Congratulations to the team in the Lander and Guttman labs for three of our major papers (all published in the last few weeks):
This paper was a phenomenal collaboration with a graduate student in the lab, Charlie Fulco. We sought to address a fundamental challenge in modern biology: to understand the regulatory wiring that connects noncoding regulatory elements to specific target genes. These connections are typically studied on a one-by-one basis — by knocking out individual sequence elements and determining their effects on gene expression — but there are potentially millions of regulatory elements and we lack a unifying framework to predict their functions.
We developed an approach based on CRISPR interference that can simultaneously assess megabases of sequence in a single experiment — the scale needed to comprehensively define all of the elements that regulate a gene of interest in a given cell type. Applying this technique revealed complex networks connecting multiple enhancers with multiple target genes.
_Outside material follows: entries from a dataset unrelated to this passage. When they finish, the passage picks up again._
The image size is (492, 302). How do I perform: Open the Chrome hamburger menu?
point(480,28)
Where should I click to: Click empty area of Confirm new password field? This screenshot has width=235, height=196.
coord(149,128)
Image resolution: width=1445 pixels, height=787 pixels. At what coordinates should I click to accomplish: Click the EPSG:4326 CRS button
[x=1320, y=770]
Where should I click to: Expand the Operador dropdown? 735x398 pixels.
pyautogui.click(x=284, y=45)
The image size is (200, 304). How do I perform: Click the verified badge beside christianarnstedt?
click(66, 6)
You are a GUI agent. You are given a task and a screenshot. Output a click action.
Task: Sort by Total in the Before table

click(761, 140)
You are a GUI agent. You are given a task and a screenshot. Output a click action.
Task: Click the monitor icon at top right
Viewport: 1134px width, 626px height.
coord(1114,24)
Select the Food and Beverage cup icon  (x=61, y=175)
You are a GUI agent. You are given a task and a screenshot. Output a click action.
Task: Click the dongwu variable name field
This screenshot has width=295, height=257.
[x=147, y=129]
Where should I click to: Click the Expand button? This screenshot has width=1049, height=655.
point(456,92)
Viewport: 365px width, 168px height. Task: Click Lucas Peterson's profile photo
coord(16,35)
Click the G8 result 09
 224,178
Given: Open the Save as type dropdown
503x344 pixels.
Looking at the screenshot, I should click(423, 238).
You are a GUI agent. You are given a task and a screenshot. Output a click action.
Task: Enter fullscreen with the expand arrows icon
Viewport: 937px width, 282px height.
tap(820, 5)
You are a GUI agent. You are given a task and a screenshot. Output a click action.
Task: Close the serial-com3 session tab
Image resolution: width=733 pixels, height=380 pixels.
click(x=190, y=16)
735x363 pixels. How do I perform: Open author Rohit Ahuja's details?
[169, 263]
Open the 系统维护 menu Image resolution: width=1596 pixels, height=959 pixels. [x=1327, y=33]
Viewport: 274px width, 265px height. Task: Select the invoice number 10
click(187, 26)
These data allowed us to derive a model that could accurately predict gene-enhancer connections in the MYC locus based on chromatin state alone. This method will be a key tool for interpreting disease-associated human genetic variation and manipulating gene expression for therapeutic purposes.
This paper is the culmination of my PhD thesis with Eric Lander, and has important implications for understanding the variety of different mechanisms that can contribute to the regulatory wiring described above. Specifically, we found that many sequence signals involved in gene regulation are hiding in unexpected places: many gene promoters act as DNA elements to regulate a neighboring gene, and sequences involved in transcription and RNA processing (e.g., 5′ splice sites) of one gene can also regulate a neighboring gene.
These findings indicate that many genes have dual functions: they produce an RNA (e.g., a lncRNA or mRNA); and, in doing so, they can regulate the expression of a neighboring gene. Thus, the expression of a one gene is often directly tied to the expression of its neighbor. This observation has important implications for the functions of lncRNAs — more (opinionated) commentary to come!
This review with Mitch Guttman and Noah Ollikainen focuses on the functions and mechanisms of a subset of lncRNAs that function as regulatory RNAs in the nucleus. Such lncRNAs have a unique capability that distinguishes them from protein regulators or DNA regulatory elements: they can spatially amplify regulatory information encoded by DNA. Unlike proteins, lncRNAs can act in close proximity to their site of transcription; and unlike DNA regulatory elements, lncRNAs can amplify DNA-encoded regulatory signals to different extents according to their expression levels. Furthermore, lncRNAs are not necessarily restricted by topological constraints of the chromatin fibre, allowing them to diffuse to or mediate contacts at spatially proximal sites that might even reside on different chromosomes. This properties may explain the molecular functions of lncRNAs like XIST, FIRRE, and others.